**WORK REQUIRED:** From the entries below, copy each line in which the word "will" occurs.

-- DATASET RECORDS follows --

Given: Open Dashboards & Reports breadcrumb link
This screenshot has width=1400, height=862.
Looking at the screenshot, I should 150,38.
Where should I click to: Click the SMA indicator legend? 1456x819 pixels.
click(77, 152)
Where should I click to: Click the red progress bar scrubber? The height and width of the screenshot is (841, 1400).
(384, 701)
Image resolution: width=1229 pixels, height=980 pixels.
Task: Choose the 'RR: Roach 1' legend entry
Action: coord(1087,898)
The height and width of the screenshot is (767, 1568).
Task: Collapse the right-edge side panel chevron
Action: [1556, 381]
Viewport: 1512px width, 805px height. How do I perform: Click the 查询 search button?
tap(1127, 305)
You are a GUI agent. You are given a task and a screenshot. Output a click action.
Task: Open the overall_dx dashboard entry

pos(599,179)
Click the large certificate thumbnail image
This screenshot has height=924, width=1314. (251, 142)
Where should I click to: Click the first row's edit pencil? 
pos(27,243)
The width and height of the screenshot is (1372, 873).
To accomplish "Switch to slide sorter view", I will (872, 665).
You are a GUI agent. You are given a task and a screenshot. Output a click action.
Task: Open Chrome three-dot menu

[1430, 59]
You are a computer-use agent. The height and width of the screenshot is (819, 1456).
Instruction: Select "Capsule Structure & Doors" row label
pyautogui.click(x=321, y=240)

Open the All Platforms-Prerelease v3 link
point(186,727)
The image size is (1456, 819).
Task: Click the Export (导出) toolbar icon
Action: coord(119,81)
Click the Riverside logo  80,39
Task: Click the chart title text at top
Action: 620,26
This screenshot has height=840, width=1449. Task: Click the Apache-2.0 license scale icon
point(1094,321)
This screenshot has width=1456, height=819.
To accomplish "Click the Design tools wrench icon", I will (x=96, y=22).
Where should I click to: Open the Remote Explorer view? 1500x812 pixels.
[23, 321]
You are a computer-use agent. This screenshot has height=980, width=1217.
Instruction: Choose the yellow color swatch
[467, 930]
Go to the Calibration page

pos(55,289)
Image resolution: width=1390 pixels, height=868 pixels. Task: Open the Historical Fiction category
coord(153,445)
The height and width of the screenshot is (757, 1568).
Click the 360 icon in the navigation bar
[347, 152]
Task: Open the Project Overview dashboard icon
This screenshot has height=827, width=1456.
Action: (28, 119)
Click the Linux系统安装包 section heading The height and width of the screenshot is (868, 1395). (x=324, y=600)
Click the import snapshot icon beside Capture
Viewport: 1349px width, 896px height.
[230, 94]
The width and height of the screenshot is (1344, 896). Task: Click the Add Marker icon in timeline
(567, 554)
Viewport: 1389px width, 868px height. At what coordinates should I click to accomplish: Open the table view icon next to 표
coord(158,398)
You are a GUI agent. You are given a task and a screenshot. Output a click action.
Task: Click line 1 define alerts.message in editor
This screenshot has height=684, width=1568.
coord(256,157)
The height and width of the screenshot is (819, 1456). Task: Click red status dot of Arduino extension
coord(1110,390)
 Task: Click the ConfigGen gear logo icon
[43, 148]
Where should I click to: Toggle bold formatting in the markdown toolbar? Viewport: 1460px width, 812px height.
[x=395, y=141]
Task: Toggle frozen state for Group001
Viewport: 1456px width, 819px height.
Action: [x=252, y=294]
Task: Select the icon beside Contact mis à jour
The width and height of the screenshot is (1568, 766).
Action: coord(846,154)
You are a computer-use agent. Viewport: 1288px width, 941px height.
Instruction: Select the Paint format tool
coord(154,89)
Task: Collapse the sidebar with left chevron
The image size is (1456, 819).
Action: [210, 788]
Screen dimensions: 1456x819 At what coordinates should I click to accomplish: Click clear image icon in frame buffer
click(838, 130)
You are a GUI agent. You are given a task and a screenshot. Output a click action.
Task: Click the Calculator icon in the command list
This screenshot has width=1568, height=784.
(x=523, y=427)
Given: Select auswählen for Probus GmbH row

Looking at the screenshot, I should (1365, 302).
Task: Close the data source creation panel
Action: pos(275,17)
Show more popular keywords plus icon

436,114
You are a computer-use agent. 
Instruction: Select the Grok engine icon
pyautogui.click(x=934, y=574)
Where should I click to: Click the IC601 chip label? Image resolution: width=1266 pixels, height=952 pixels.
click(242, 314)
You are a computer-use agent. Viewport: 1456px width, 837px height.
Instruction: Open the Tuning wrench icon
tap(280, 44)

-- DATASET RECORDS concluded --

**RESULT OF THE TASK:**
To accomplish "Switch to slide sorter view", I will (872, 665).
To accomplish "Click the Design tools wrench icon", I will (x=96, y=22).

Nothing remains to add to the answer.